The new vessels will have a fuel efficient hull design, double hull fuel tanks to help protect the environment, fresh water ballast systems and dual-fuel engines, meaning they will be able to operate at speeds up to 23 knots on either conventional fuel oils or liquefied natural gas (LNG). However, the ships would require some modification for LNG, including setting aside space for LNG tanks.
Matson said the two Kanaloa Class ships will replace three diesel powered vessels in active service, which will be moved to reserve status. With delivery of the Kanaloa Class ships, along with its two new 3,600-TEU Aloha Class ships currently being built at the Philadelphia Shipyard, Matson said it will have completed the renewal of its Hawaii fleet, allowing it to retire its seven older steamship vessels that would not be able to comply with environmental regulations in 2020 without substantial modification.
In addition, Matson said the larger capacity of the Aloha Class and Kanaloa Class vessels will allow it to return to an optimal nine-ship fleet deployment in Hawaii, increasing efficiency and lowering operating costs.
Today Matson has 11 ships deployed in four strings of ships that call Hawaii: two ships operate between Long Beach and Hawaii, two between between Oakland and Hawaii, two between Seattle, Oakland and Hawaii, five that are in a rotation between Long Beach, Hawaii, Guam, and the Chinese ports of Xiamen, Ningbo and Shanghai.
The Kanaloa Class vessels are expected to be more fuel efficient than the ships they will replace and will add rolling stock carrying capacity while lowering operating, repair and maintenance, and dry-docking costs.
The company said “Upon delivery of the Aloha Class and the Kanaloa Class, the renewal of Matson’s Hawaii fleet will be complete and the Company expects to benefit from improved vessel reliability as the average age of the Hawaii fleet will have declined from 27 years old today to only 13 years old in 2020.”
Matson expects to finance the new vessels primarily through cash flows from operations, borrowing under the company’s unsecured revolving credit facility and additional debt financings, which could include U.S. government guaranteed Title XI vessel finance bonds.
“The two Kanaloa Class Con-Ro vessels have an average contract price of $255.5 million per vessel compared to the two Aloha Class containerships ordered in November 2013 which had an average contact price of $209.0 million per vessel,” said Matson, noting “The higher contract price for the Kanaloa Class vessels is primarily driven by the inclusion of a 9,650 sq. meter roll-on/roll-off garage structure and self-contained stern ramp with capacity to load up to 800 automobiles and other wheeled cargo. In addition, since November 2013 there are more stringent and costly environmental regulations that impact hull form and engine specification requirements, and lastly, there has been modest inflation in U.S. shipyard construction costs.”

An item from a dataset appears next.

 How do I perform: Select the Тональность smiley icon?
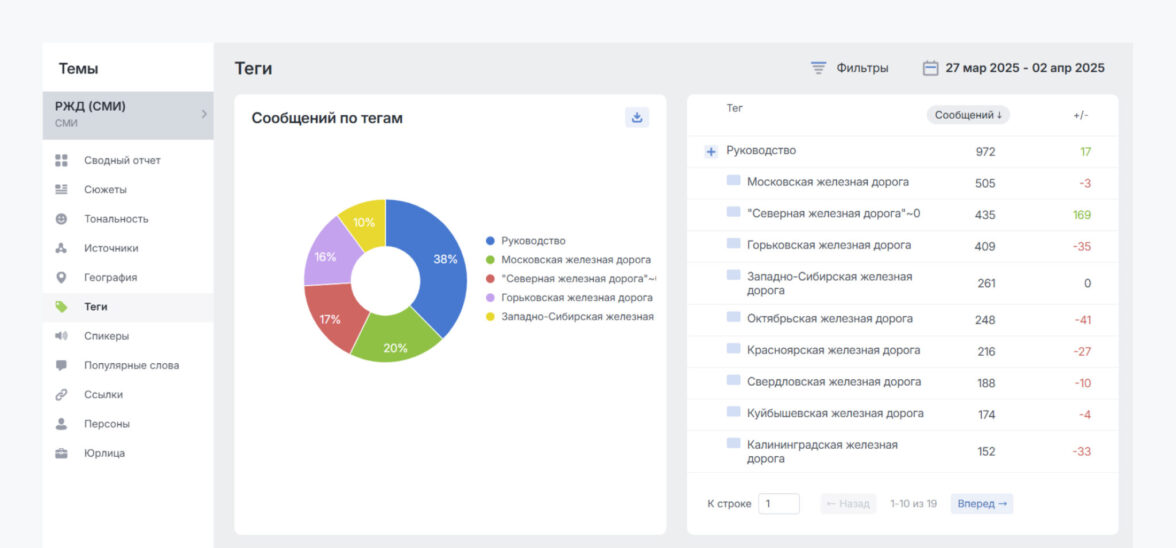62,219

Ships trading between the U.S. mainland and Hawaii, Alaska and Puerto Rico are subject to the requirements of the Jones Act must be built in the U.S. and therefore are much more expensive to build than ships that trade internationally. They are also required to be registered in the U.S., be owned by U.S. companies, and have U.S. citizen crews, which increases operating costs.
H.J. Tan, an executive consultant with Alphaliner said “The closest comparable ships are the ACL G4 conro ships, ordered in 2012 in China for about $90 million. The G4 ships are larger than the Matson ships, with a length of 296m and beam of 37.6m, with a capacity for 3800 teu and 1300 vehicles.”